#### [WHAT THIS EXERCISE ASKS]
1. Using the article on Nicola Sturgeon's speech about love, answer each question:
(a) How many conference delegates was she speaking in front of?
(b) How many stories from the young people of Who Cares Scotland has she committed to hearing, and over what period?
(c) What is the name of the show the writer is taking to the stage on 3rd November?
2. Return the part of the article on Nicola Sturgeon's speech about love that runs from "This week, Nicola" to "prominence of LOVE.", copied word for word.

#### [EXCERPT PROVIDED]

---------------

This week, Nicola Sturgeon, First Minister of Scotland, made a ground-breaking statement. No, it wasn’t about political independence. It was about the political prominence of LOVE.
In front of 3000 conference delegates, she said:
“My view is simple: every young person deserves to be LOVED. So let’s come together and make this commitment: to LOVE our most vulnerable children and give them the childhood they deserve. That’s what inclusion means in practice.”
She then promised a “root and branch review” of the Care System. Essentially, she wants to understand how LOVE got lost from the Care System, and how we recover it. She wants to know how, despite the efforts of so many dedicated people, being raised in the Care System leads to statistics like these:
- 50% of children in the care system go on to suffer mental health problems.
- Half the adult prison population were in care as children.
- Children in care are 20 times more likely to be dead by the age of 25 than those not in care.
At a personal level, the part of her speech that most struck me were two short sentences:
“Recently I have been spending time with young people who have grown up in care. Their stories have moved me deeply.”
So it wasn’t the statistics that most moved the First Minister, chilling as they are. It was real life stories of loss.
I have discovered in my work how powerful stories are. They are perhaps the best vehicle we have for moving others to a place of action.
I want, therefore, to use this article to tell another story, one that has been lost from our national consciousness. I want to tell the story of a 3-year-old who went into hospital for a tonsillectomy in 1965. Her parents’ loss, now long forgotten, played a crucial role in changing hospital practice. Every parent today who takes a child to hospital benefits unknowingly from that couple’s story of pain and courage.
Why re-tell that story now? One answer is that, if Nicola Sturgeon’s vision can be realised, then children in the Care System of the future will benefit from the determination that’s being shown now by the young people of Who Cares Scotland. At their invitation, Nicola has committed to hearing 1000 of their stories over the next two years. STV’s recent haunting documentary enabled us to share in five of those stories, including that of Laura Beveridge, who gave a deeply moving TED Talk in Glasgow in 2016.
A second reason for reflecting on the history of children’s hospitals is that, on 3rd November, I’m going to embark on a wee risk myself. I’m taking to the stage, as they say, with an entertaining show called TEDDY BEARS RULE. It’s designed to give the public a light-hearted take on the science of attachment.
The evening is being held in support of The ARCHIE Foundation’s campaign for a new children’s hospital in Tayside. It’s an apt partnership. The study of attachment began in earnest in children’s hospitals of the 1950s. ARCHIE’s work in hospitals today emphasises the importance of relationships, of emotional safety, of LOVE, for children’s healing. Even their logo conveys that message, with their lovable little mascot firmly gripping his cuddly toy.
But it wasn’t always the case that hospitals recognised the importance of relationships. That’s the point of my story of a child’s deadly tonsillectomy.

---------------

#### [EXTRACTED DATA]
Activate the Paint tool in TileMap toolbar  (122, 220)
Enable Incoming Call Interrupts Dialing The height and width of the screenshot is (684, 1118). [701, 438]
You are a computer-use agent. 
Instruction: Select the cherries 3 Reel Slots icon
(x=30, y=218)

---------------

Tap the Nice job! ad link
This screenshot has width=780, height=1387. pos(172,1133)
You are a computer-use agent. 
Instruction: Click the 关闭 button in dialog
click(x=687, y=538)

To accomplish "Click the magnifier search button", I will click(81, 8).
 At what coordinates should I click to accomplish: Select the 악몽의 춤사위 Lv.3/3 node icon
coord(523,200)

---------------

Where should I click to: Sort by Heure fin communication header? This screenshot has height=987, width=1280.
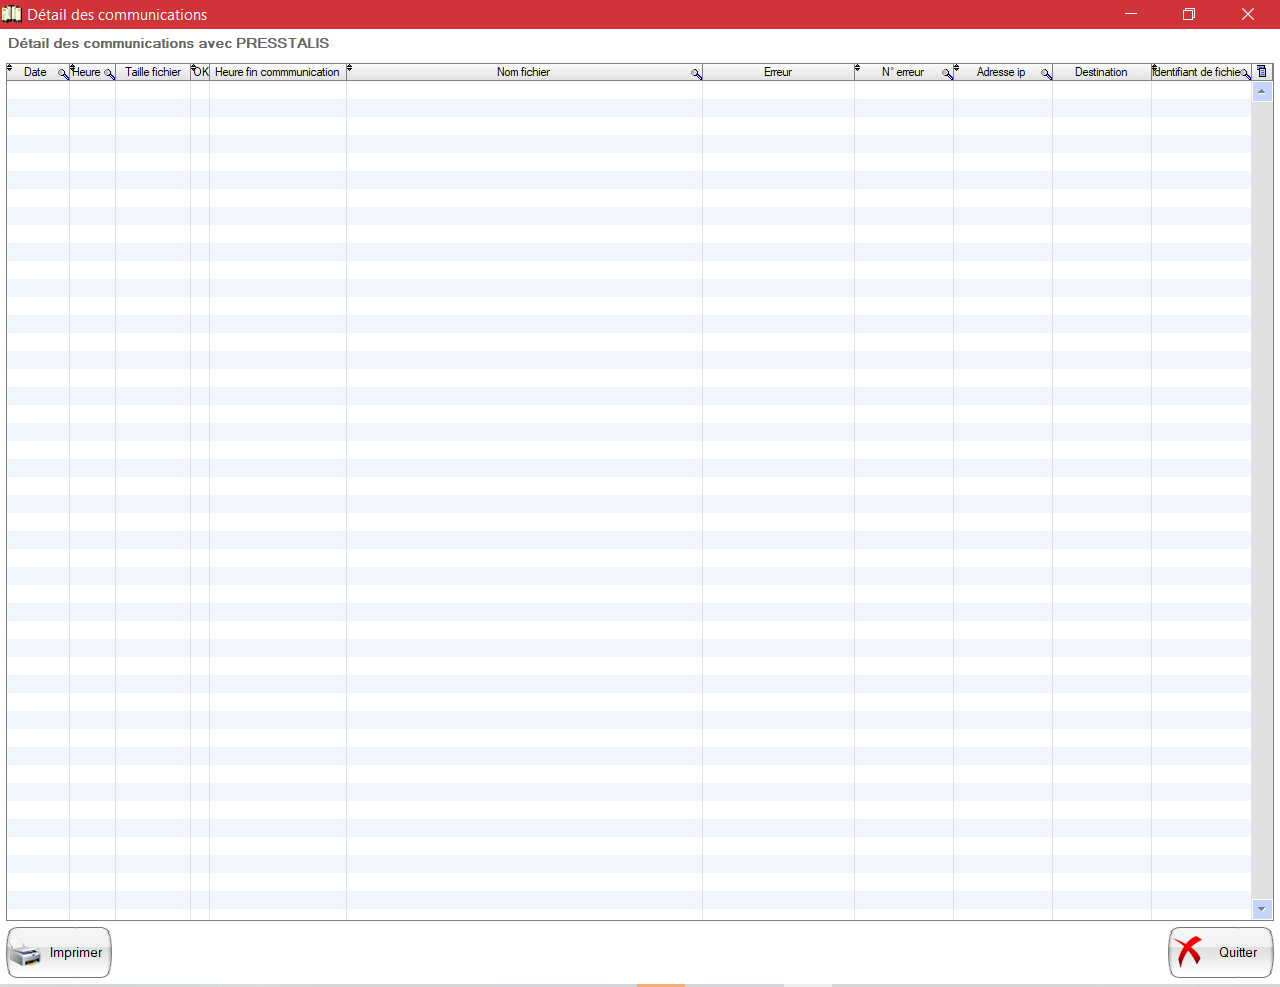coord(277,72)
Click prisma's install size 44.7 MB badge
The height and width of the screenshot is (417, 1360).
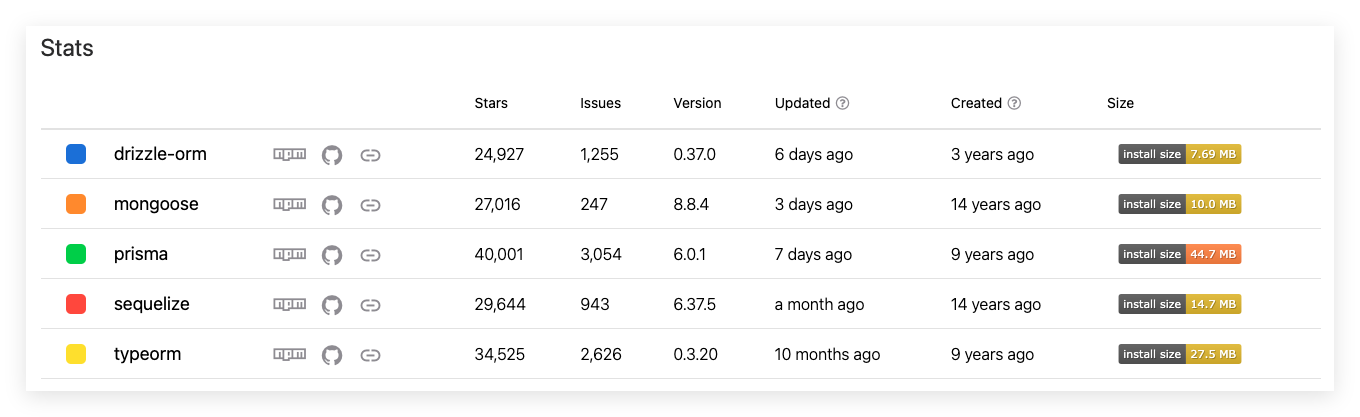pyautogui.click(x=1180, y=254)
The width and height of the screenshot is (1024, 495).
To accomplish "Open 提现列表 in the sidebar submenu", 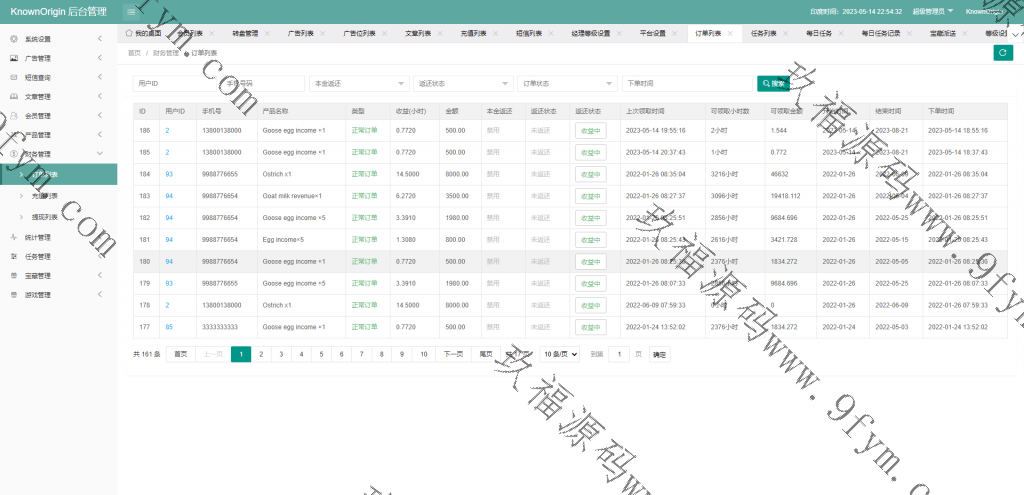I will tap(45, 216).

---------------

#### [SOLUTIONS TO EACH TASK]
1.
(a) 3000
(b) 1000 stories, over the next two years
(c) TEDDY BEARS RULE

2.
This week, Nicola Sturgeon, First Minister of Scotland, made a ground-breaking statement. No, it wasn’t about political independence. It was about the political prominence of LOVE.